The photography is sensational as well. Cuaron hardly does a close up on any of the characters. Rather, he opts to go deeper to show there’s more going on in any one given moment than just what is in front of you. The first example of this is during the opening credits that are displayed over the course of several minutes on a tile paved driveway. First you are just looking at tiles. Then you are looking at Cleo’s soapy mop water splash across the tiles. Now you have a reflection of the sky above and you get a sense of how high the sky goes as a passenger jet plane casually flies overhead. Dimension is gradually introduced and the theme of Cuaron’s filmmaking continues on during the course of the picture.

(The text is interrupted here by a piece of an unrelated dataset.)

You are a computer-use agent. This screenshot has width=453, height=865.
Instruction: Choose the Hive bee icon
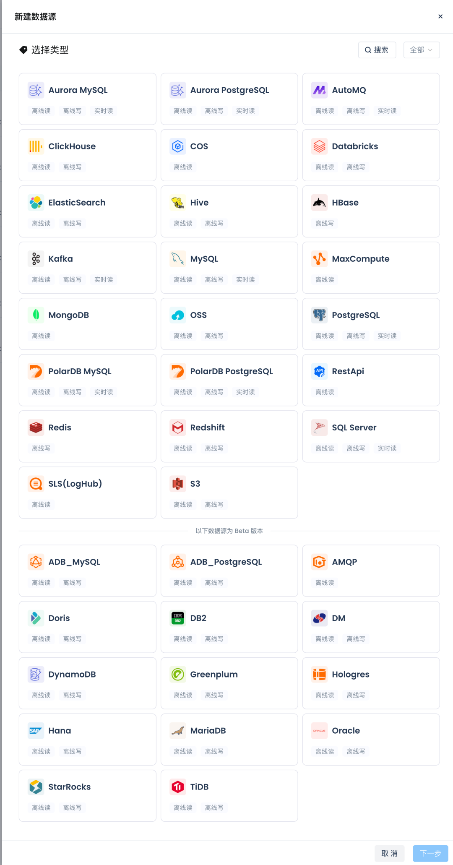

Later, at a pivotal point in the film, when Cleo delivers her child (I don’t think that’s a spoiler), Cuaron puts the silhouetted profile of Cleo close to his lens and then to the right deeper into the room you watch as the hospital staff tend to the newborn; seeing the baby, seeing the towels held by the staff, watching the staff tend to the baby. Cleo is separated from the activity but she remains in the room, exhausted and discombobulated from what she has just experienced. A moment like this, I would imagine, would be good material for film students to examine. Cuaron proves that what you show in a moment can be limitless in the scope of a lens. Nothing is impossible.

Because the film is in black & white, the activity of the hospital staff never appears to upstage or overshadow the experience that Cleo is enduring. Had this been in color, a viewer could have been distracted by the blood and the sweat and lighting in the hospital room. It’s all there. It’s just not as distracting as a colorized moment might have suggested. Cuaron’s choice of black and white permits you to focus on everything. So, a scene like this is so wisely conceived.

Roma will likely be selected as a nominee for Best Picture and Director. It deserves it, much more so than many other films I saw in what I consider 2018 to be a weak year for inventive filmmaking. I highly recommend this film. If you don’t have a good sound system or a high definition TV to watch it currently on Netflix, then find it at a local cinema. To immerse yourself in this film, requires the best in sound and visual quality.

I will admit that it takes some getting used to reading the subtitles translating both Spanish and Mexican, and Cuaron takes his time setting up his story. You have to be patient with the film. However, I watched the film on Saturday, December 28, 2018 and I still can’t stop thinking about it.

Please check out Alfonso Cuaron’s beautiful film, Roma. I think you’ll be glad you did.